В тот момент я точно пошла пятнами.
— Ты же не общаешься с отцом…
— Плевать! — перебил он, теперь полностью остановившись. — Пойду. Это деловой разговор. И ты хороший работник…
— С чего ты взял?! — почти взвизгнула я. — Я хорошо раскладываю товар по полкам, только и всего. Кузь, ты меня не знаешь…
— Я знаю тебя достаточно! — он явно орал, но в этот раз я не обернулась. Было плевать. Да и на улице шум и гам даже без Кузькиных воплей. — Ты со всей своей ответственностью не можешь быть иной. Ты безответственна только… — он взял паузу, короткую. — Только с людьми, которым ты не безразлична.

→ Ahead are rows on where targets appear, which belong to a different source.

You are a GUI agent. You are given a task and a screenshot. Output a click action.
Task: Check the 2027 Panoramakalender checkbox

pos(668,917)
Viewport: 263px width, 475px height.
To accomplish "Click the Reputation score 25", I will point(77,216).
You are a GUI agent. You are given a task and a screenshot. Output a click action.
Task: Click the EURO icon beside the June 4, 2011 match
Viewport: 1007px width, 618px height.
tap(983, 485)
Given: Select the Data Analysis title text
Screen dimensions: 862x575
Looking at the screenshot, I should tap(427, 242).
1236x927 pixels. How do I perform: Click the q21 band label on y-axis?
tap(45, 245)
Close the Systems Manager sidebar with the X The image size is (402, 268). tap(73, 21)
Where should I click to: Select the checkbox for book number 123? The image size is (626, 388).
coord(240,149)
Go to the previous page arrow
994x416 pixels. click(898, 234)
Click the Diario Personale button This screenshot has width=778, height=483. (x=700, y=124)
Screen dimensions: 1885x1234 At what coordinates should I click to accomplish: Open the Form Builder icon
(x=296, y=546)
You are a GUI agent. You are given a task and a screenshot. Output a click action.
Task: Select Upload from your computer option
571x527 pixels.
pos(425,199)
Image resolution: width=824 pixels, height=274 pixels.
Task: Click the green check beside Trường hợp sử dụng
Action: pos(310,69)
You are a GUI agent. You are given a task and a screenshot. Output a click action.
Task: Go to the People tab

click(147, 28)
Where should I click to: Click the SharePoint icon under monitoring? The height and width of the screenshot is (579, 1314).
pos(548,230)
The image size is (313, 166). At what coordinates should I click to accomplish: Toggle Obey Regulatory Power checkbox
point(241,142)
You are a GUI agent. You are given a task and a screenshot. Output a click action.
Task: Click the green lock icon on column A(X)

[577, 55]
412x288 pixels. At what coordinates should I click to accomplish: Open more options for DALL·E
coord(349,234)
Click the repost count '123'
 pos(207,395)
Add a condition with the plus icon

Я изо всех сил пытался сделать для тебя отпуск запоминающимся, а ты… Ты все испортила!
— Не переживай, я запомню этот отпуск, — отчеканила я.
— Я и не сомневаюсь… Блин, Дашка, ты была для меня… — он отвернулся, на мгновение, — идеалом, что ли? Я постоянно тыкал тобой Таське в нос, а ты… Ты такой дурой оказалась…
Он выплюнул последние слова. Или плевался все это время, а я не замечала. Зато сейчас стояла совершенно оплеванная посреди главной площади средневекового города, чувствуя себя ведьмой, приготовленной к сожжению без доказательства вины. Меня просто так закидали камнями.